● Work order
The line containing "Task: Select the Assets editor tab" marks the start; extract exactly from it through the last line of the entries, and omit any pictures.

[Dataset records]
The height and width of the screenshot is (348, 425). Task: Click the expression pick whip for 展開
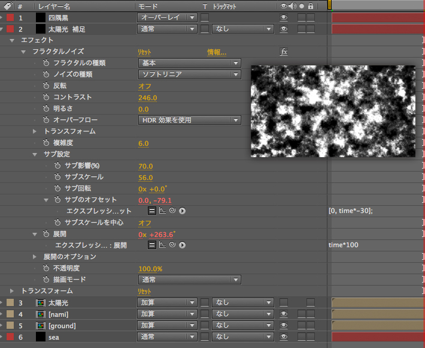point(172,245)
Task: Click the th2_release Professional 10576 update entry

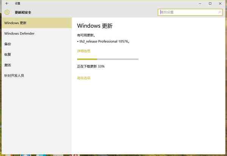Action: [106, 41]
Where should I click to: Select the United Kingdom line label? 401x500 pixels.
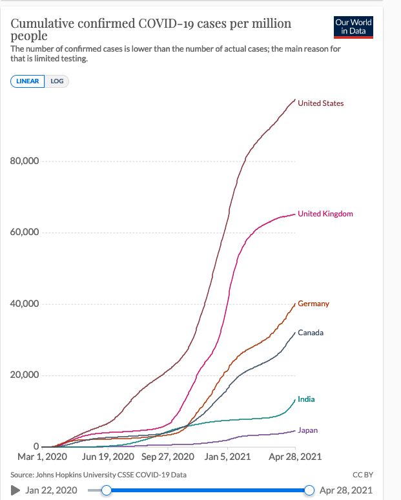coord(325,214)
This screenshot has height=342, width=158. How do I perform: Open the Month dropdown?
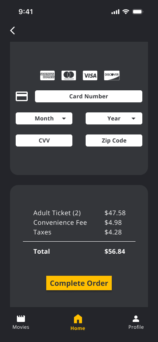pyautogui.click(x=44, y=118)
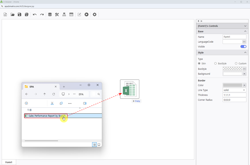Open the hierarchy structure tool icon

point(64,14)
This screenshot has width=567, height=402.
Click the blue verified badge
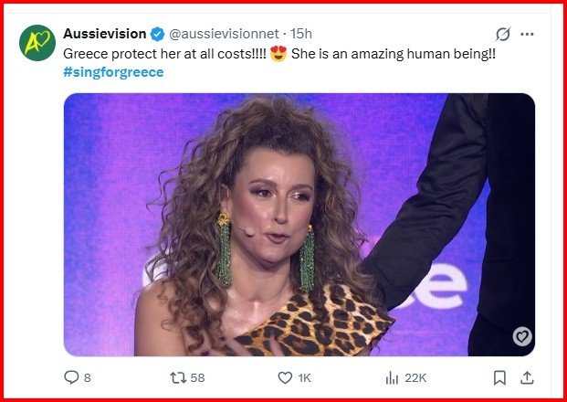157,34
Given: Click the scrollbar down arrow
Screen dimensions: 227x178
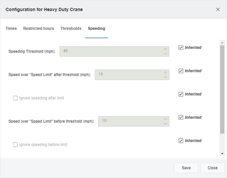Looking at the screenshot, I should click(222, 154).
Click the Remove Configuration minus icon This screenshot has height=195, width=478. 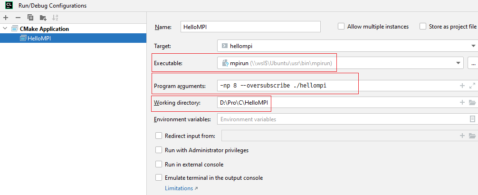(18, 18)
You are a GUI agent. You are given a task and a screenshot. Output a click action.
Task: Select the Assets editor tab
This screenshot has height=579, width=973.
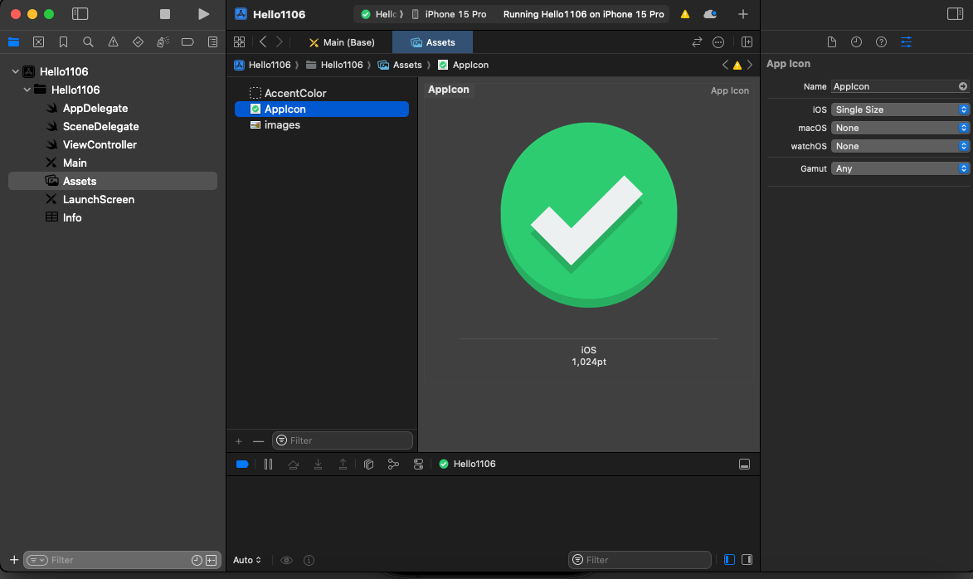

● Final answer
Task: Select the Assets editor tab
This screenshot has height=579, width=973.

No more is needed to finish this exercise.